ECLI:NL:RBNNE:2014:6658
Rechtbank Noord-Nederland
- Eerste aanleg - enkelvoudig
- K. Wentholt
- Rechtspraak.nl
Beoordeling van een boetebesluit op grond van de Wet werk en bijstand met betrekking tot de intrekking van uitkering en terugvordering van onverschuldigd betaalde bedragen
In deze zaak heeft de Rechtbank Noord-Nederland op 24 december 2014 uitspraak gedaan in een geschil tussen een eiser en het college van burgemeester en wethouders van de Gemeente Groningen. De eiser ontving sinds 16 maart 2011 een uitkering op basis van de Wet werk en bijstand (Wwb). De gemeente heeft op 22 oktober 2013 besloten om de uitkering van eiser met ingang van 1 mei 2013 in te trekken en een bedrag van € 3.157,38 terug te vorderen. Dit besluit was gebaseerd op het feit dat eiser zijn hoofdverblijf niet op het uitkeringsadres had. Daarnaast heeft de gemeente op 8 januari 2014 een boete van € 3.157,38 opgelegd wegens schending van de inlichtingenplicht.

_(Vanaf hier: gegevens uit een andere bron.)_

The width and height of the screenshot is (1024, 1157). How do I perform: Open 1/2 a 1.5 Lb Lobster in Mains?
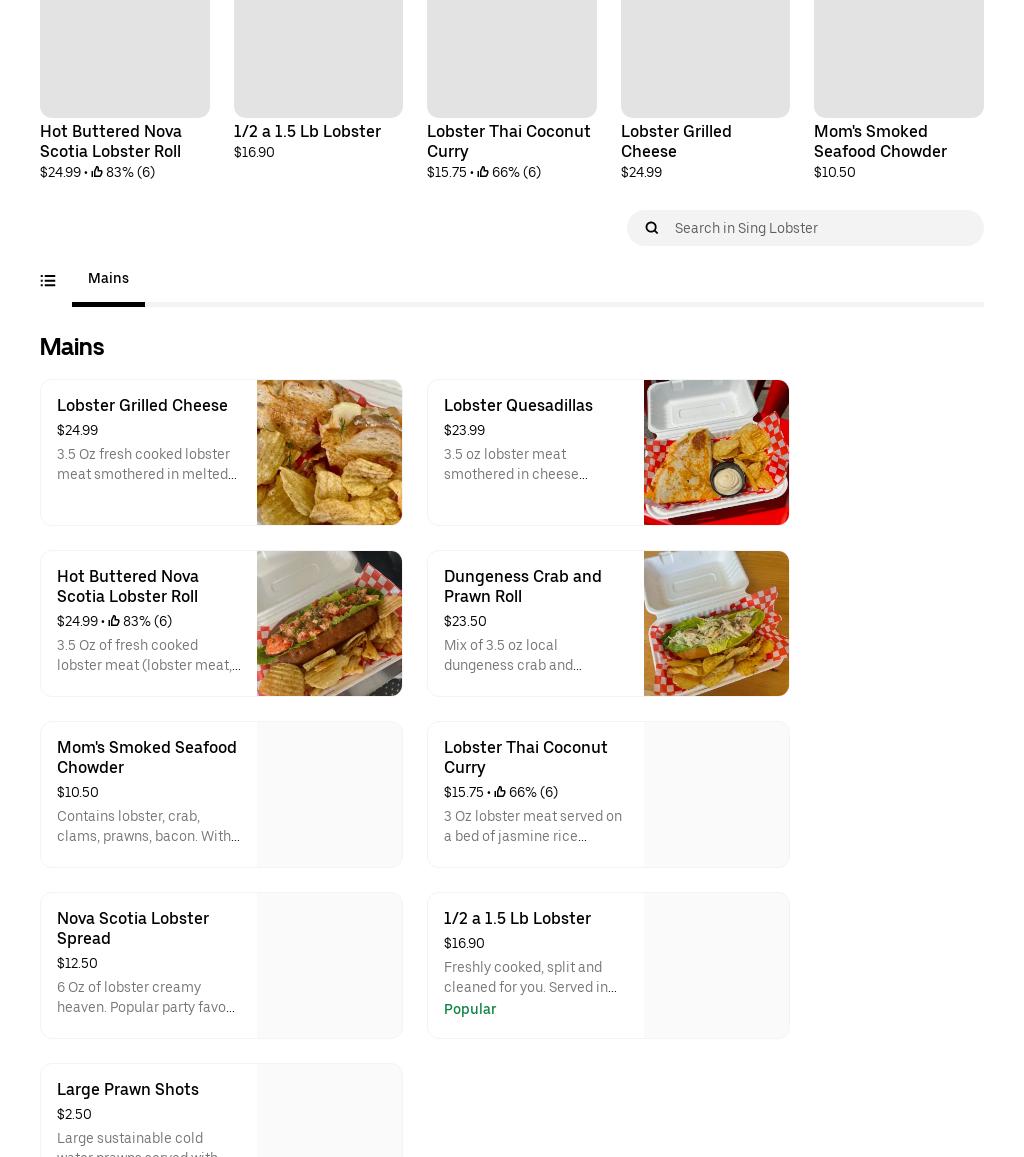[517, 918]
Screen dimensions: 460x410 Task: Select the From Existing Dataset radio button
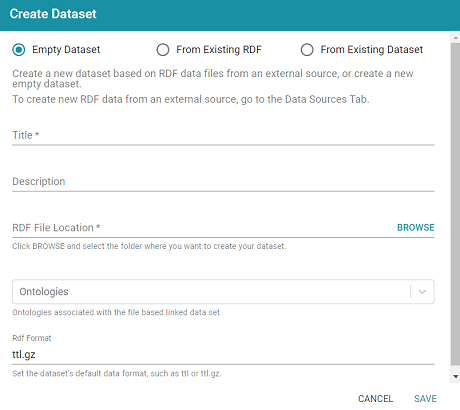[x=307, y=50]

Eiser heeft tegen deze besluiten bezwaar gemaakt, maar de gemeente heeft deze bezwaren ongegrond verklaard. Eiser heeft vervolgens beroep ingesteld bij de rechtbank. Tijdens de zitting op 18 augustus 2014 heeft eiser, bijgestaan door zijn gemachtigde, zijn standpunt toegelicht. De rechtbank heeft vastgesteld dat eiser sinds 1 mei 2013 niet meer op het uitkeringsadres woonachtig was, wat de intrekking van de uitkering rechtvaardigde. De rechtbank heeft echter ook de opgelegde boete beoordeeld.
De rechtbank oordeelde dat de boete niet in overeenstemming was met de wetgeving, omdat er geen sprake was van opzet of grove schuld. De rechtbank heeft aansluiting gezocht bij de criteria voor verminderde verwijtbaarheid, maar heeft geconcludeerd dat de omstandigheden van eiser niet voldoende waren om de boete te matigen. Uiteindelijk heeft de rechtbank de boete vastgesteld op 50% van het benadelingsbedrag, wat resulteerde in een boete van € 1.580,-. De rechtbank heeft het beroep van eiser gegrond verklaard en het bestreden besluit vernietigd, met de bepaling dat de uitspraak in de plaats treedt van het vernietigde besluit. Tevens is de gemeente veroordeeld in de proceskosten van eiser.